Google announced Gemini 1.5 Pro on February 15th with a one million token context window in the research preview. One million tokens is roughly 750,000 words. The practical implications are only starting to be worked through.
To put this into perspective, I've seen applications where a 32K token limit meant chopping up long documents into smaller chunks, only to reassemble them later. With a million tokens, you can handle most long documents in a single pass. For instance, I worked on a project where we had to process legal documents averaging 200K tokens. We had to use a combination of summarization and retrieval to stay within the 32K token limit. A million tokens would have simplified that process significantly.
Previous practical context limits were 8K to 32K tokens for most models, with Claude 2 at 100K and some models reaching 200K. One million tokens is a significant jump. At this scale you can load entire codebases, full transcripts of long meetings, complete legal case files, or thousands of documents simultaneously.
The retrieval-augmented generation pattern, where you retrieve relevant chunks and stuff them into context, becomes less necessary for many applications when the entire corpus fits in context. I've seen cases where this pattern added latency and complexity. For example, a customer service chatbot I worked on had to retrieve relevant product info from a database, which added around 50ms of latency per query. With a million token context window, you could potentially eliminate that extra step.
Google's needle-in-a-haystack evaluation inserts a specific sentence into a very long document and asks the model to find it. Gemini 1.5 Pro scored 99% accuracy across 1 million token contexts. This result is different from previous long-context models that showed significant degradation above 32K tokens.
Gemini 1.5 uses a mixture-of-experts architecture, the same approach as Mixtral. Only a subset of the model's parameters are active for any given input. This is how Google can offer a million-token context window at a latency and cost that is not prohibitive. In my experience, mixture-of-experts models can be more expensive to train, but the payoff is worth it for large context windows.

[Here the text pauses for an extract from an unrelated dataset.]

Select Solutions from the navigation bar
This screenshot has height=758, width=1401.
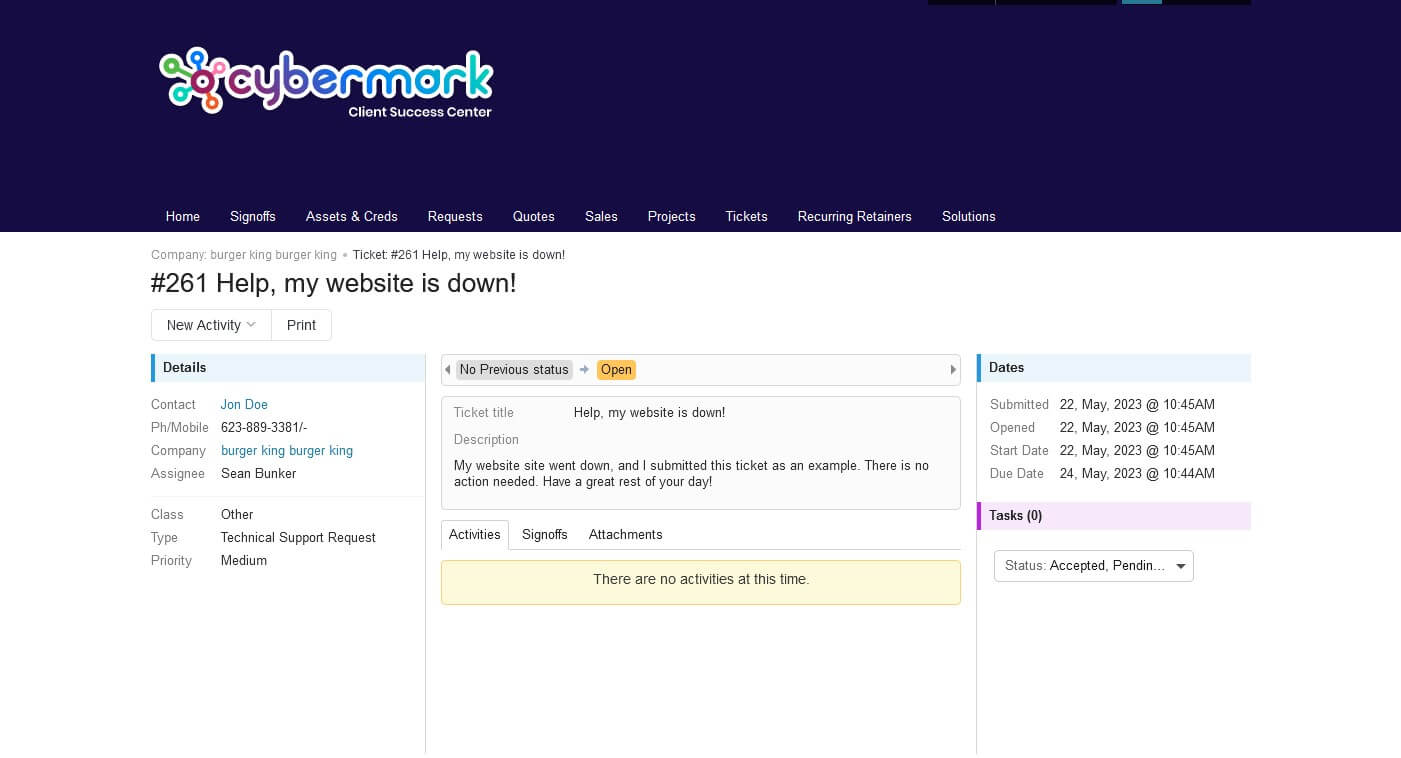click(x=968, y=217)
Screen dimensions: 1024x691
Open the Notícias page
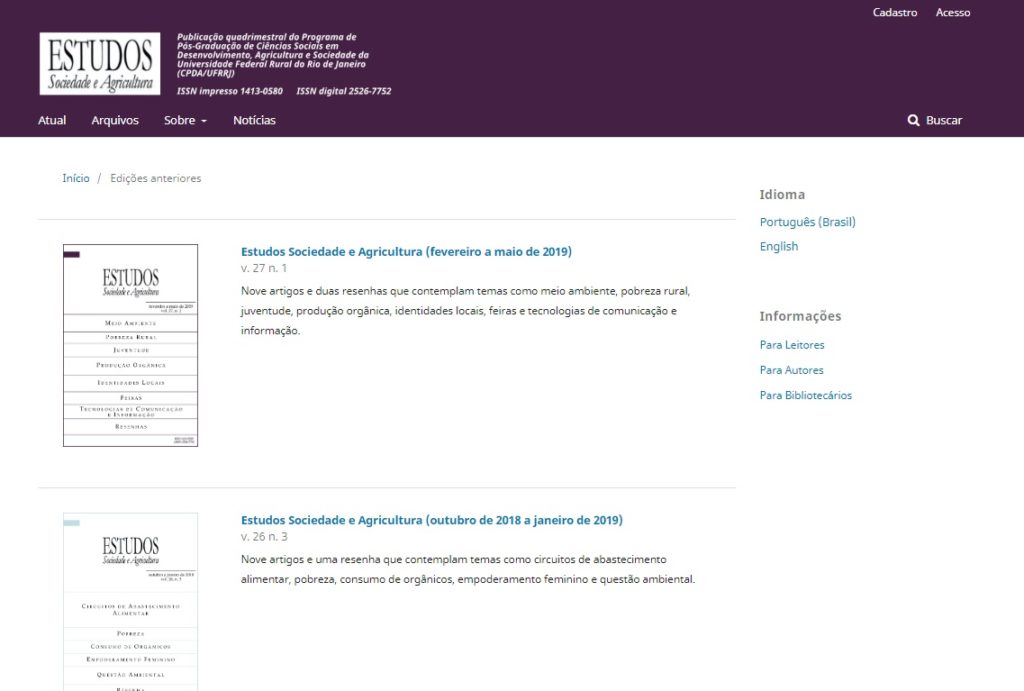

The full weight of the model is not activated for every token in that million-token window. Routing logic determines which experts handle which parts of the input. I've worked with similar architectures, and the key is to optimize the routing logic to minimize latency. For instance, we used a hierarchical routing approach in one project, which reduced latency by around 30%.
The research preview access for 1M tokens is limited and latency is higher than production APIs. But the right thing to do with early access is test your actual use case, not the published benchmark.
If you have a retrieval-intensive application, test whether a long-context model eliminates your retrieval complexity. If you have a document processing workflow, test whether loading the full document changes accuracy on your specific task. The production answer is always in your data.